Linguist Rikker Dockum on the Royal Society's Thai Language Oversight [S6.E53]
Greg interviews old friend of the podcast Rikker Dockum, Thai language expert extraordinaire about the Thai Royal Society, an organization dedicated to overseeing, promoting and regulating the Thai language. Rikker begins by explaining that he actually wrote his undergraduate thesis on the Society more than 20 years ago, so he’s a longstanding follower of their work. He notes that it originally modeled itself after the French Academy, which, among other things, develops French words for English equivalents.
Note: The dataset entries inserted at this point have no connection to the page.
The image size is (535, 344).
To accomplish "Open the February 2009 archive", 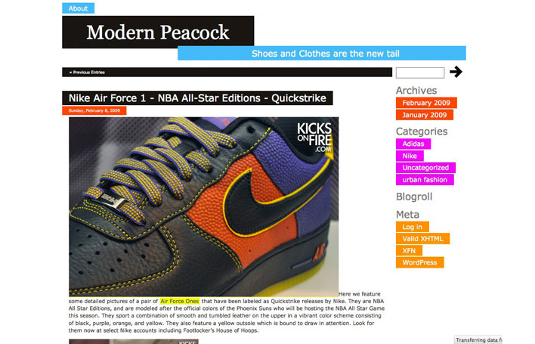I will pyautogui.click(x=426, y=103).
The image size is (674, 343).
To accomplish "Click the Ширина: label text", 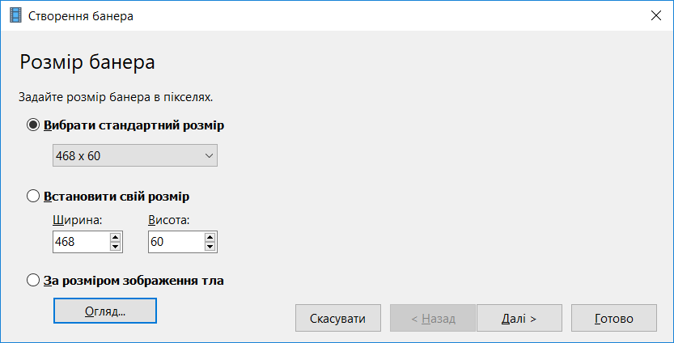I will (x=78, y=220).
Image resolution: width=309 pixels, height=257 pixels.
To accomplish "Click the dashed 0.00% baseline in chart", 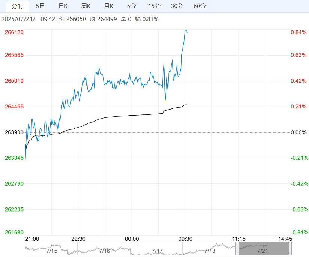I will click(x=225, y=132).
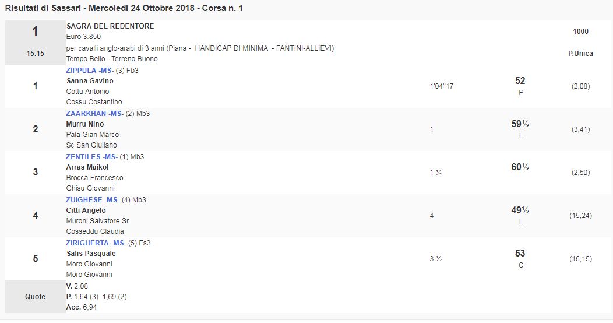This screenshot has height=323, width=613.
Task: Select the Quote row label
Action: 35,297
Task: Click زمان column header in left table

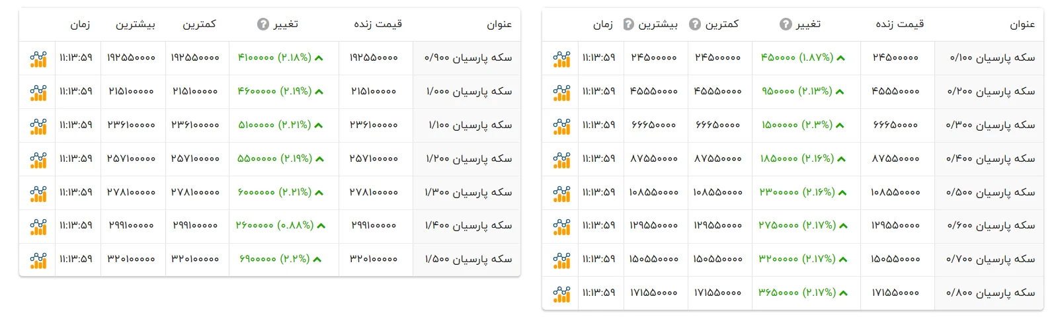Action: click(80, 24)
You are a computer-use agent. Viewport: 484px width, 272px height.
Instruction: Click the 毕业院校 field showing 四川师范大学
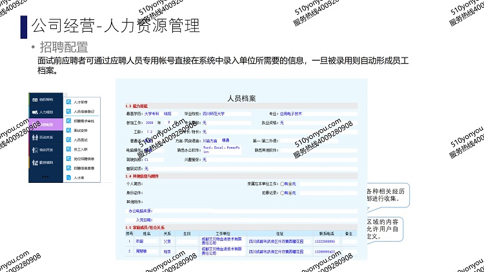click(214, 113)
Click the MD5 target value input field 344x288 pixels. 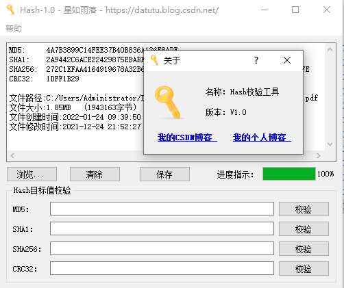click(x=162, y=209)
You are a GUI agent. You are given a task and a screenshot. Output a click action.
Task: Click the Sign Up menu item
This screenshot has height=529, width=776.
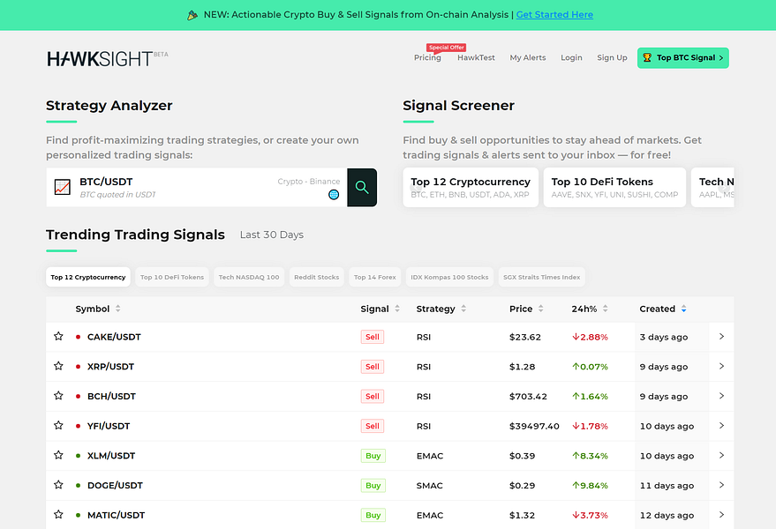tap(612, 57)
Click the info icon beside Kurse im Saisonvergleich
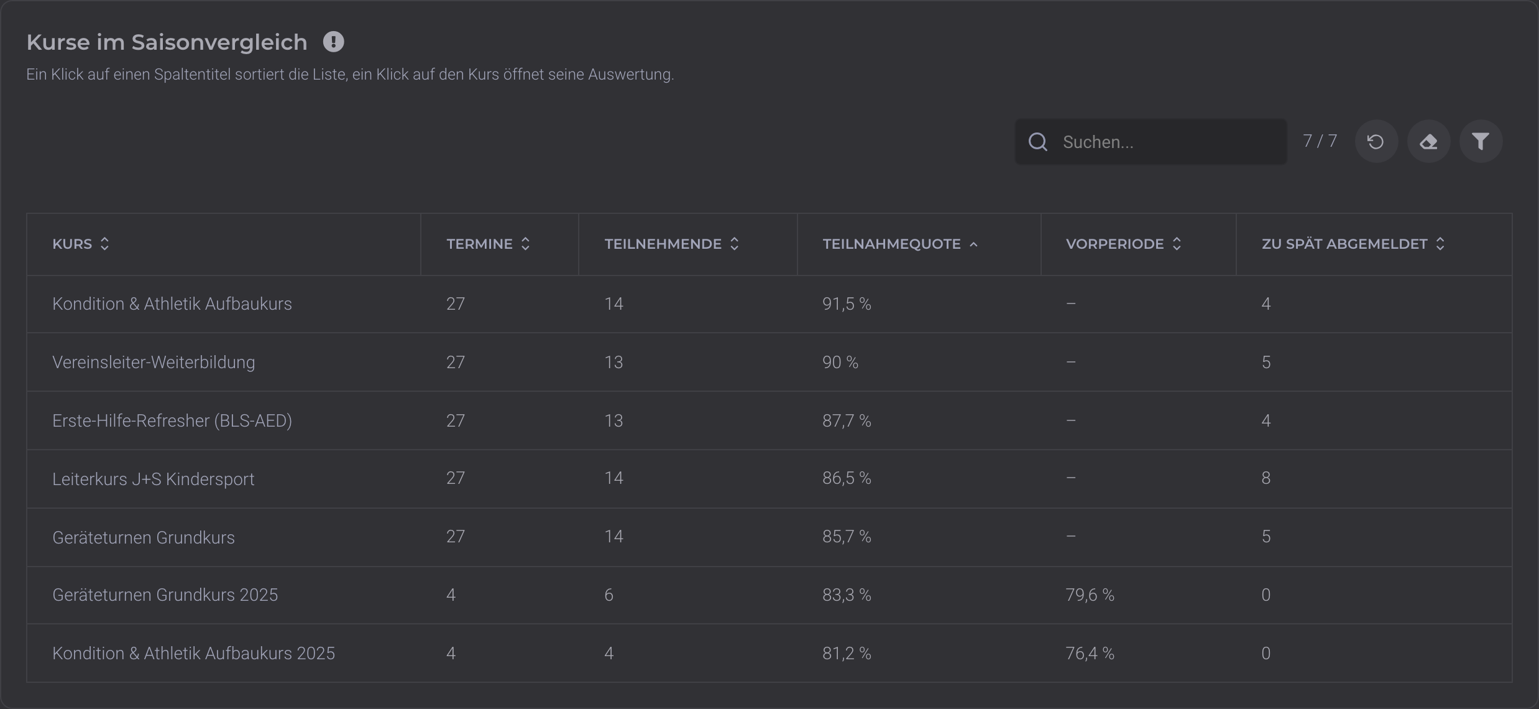This screenshot has height=709, width=1539. [333, 42]
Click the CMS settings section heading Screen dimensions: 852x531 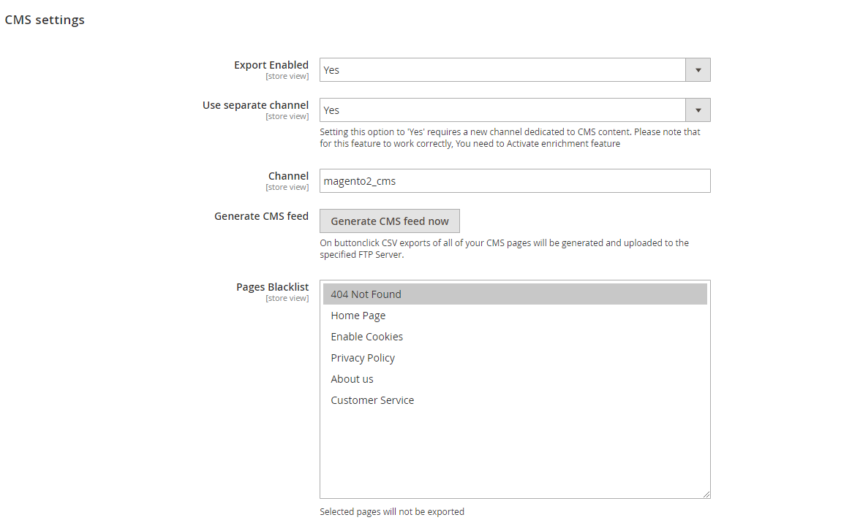pyautogui.click(x=44, y=20)
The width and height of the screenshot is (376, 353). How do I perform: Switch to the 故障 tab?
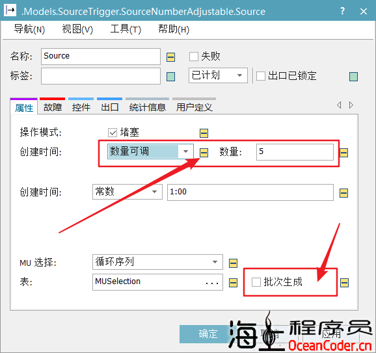pos(53,107)
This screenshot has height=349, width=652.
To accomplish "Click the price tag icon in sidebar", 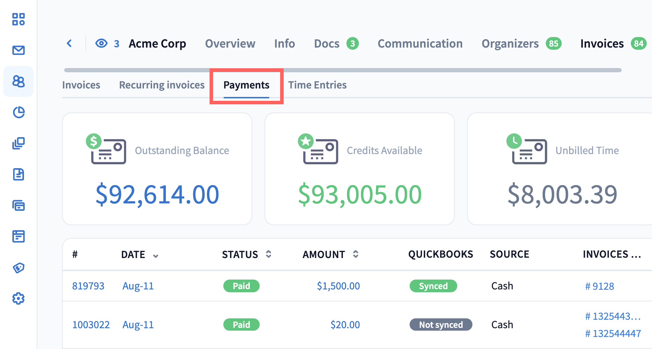I will click(18, 268).
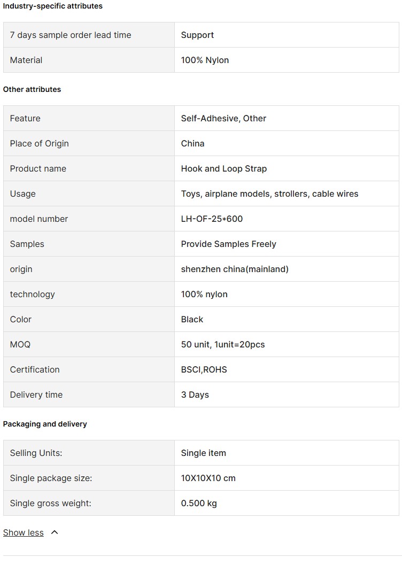Click the Other attributes heading
The width and height of the screenshot is (402, 565).
(32, 89)
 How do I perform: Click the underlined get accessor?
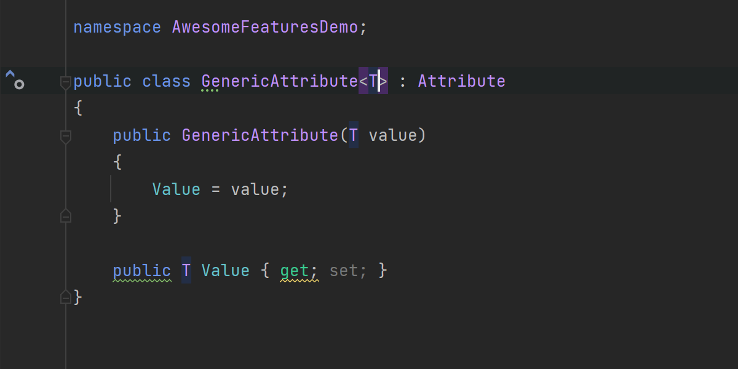point(295,271)
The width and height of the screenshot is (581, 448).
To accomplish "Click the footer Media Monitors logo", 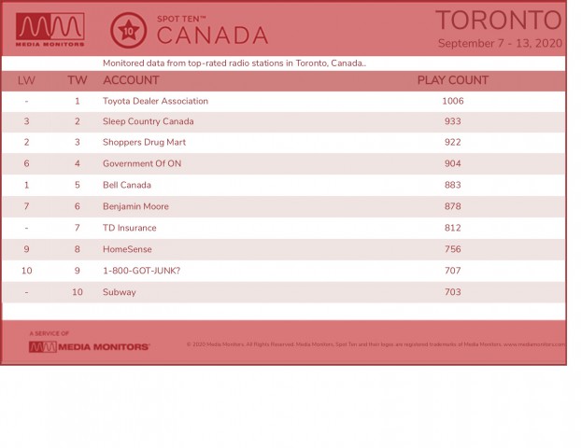I will click(x=90, y=347).
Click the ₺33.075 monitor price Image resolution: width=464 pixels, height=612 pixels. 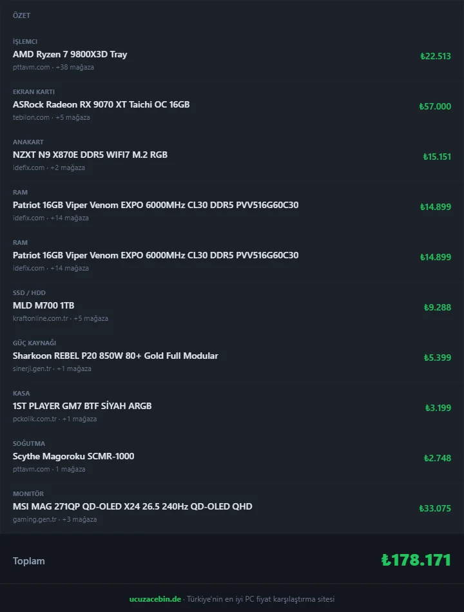[435, 508]
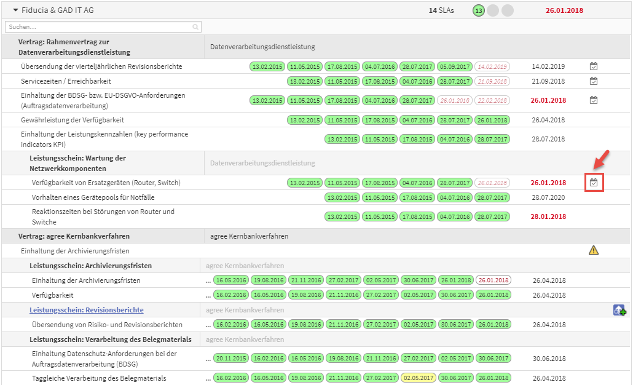
Task: Click pending 14.02.2019 badge in Revisionsberichte row
Action: (x=491, y=66)
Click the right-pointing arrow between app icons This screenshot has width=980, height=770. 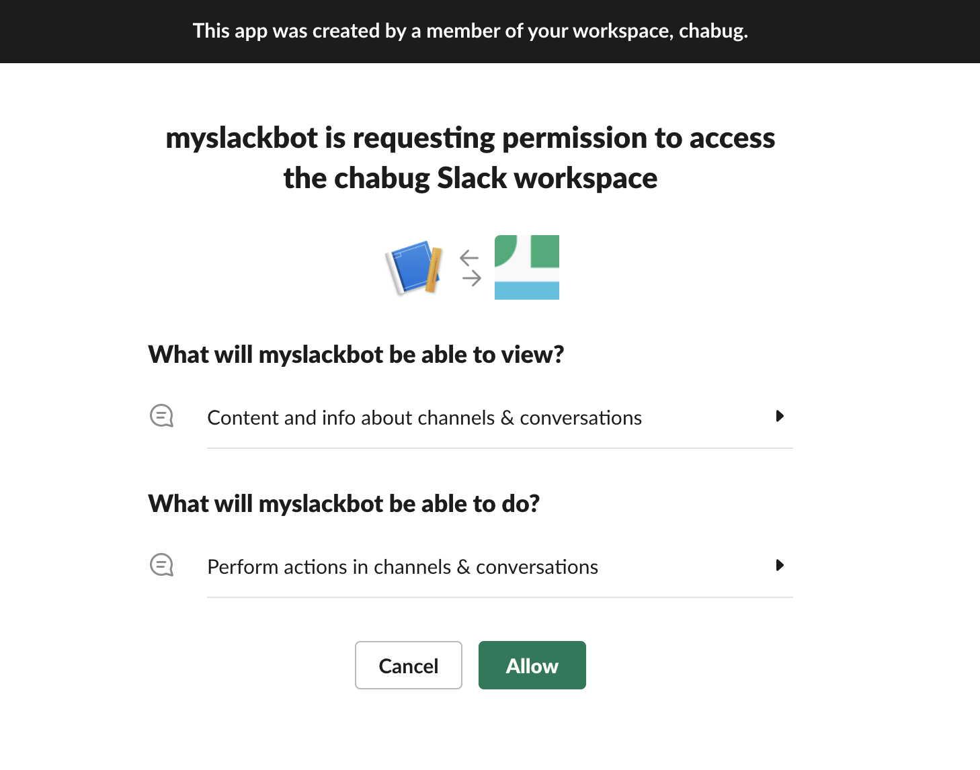tap(472, 278)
For instance, Greg brings up the issue of the word ‘computer,’ which is typically spoken in Thai as ‘com-pu-TER,’ even though the Society has specified a true Thai word for the computer. Rikker goes through the etymology of the word, but Greg asks whether the work of the Society is even necessary if people don’t adopt the words they come up with. Rikker defends the use of public funds for work codifying ‘official’ Thai, noting that were it left to the private marketplace, the work would never get done.
The old friends continue their conversation about the Society, emphasizing the need for such an organization for a language like Thai, which is vital to the history and culture of Thailand, but plays little role outside the country. Very few languages in the world are so popularly dominant that their continued preservation is assured, and unfortunately, Thai language is not one of them.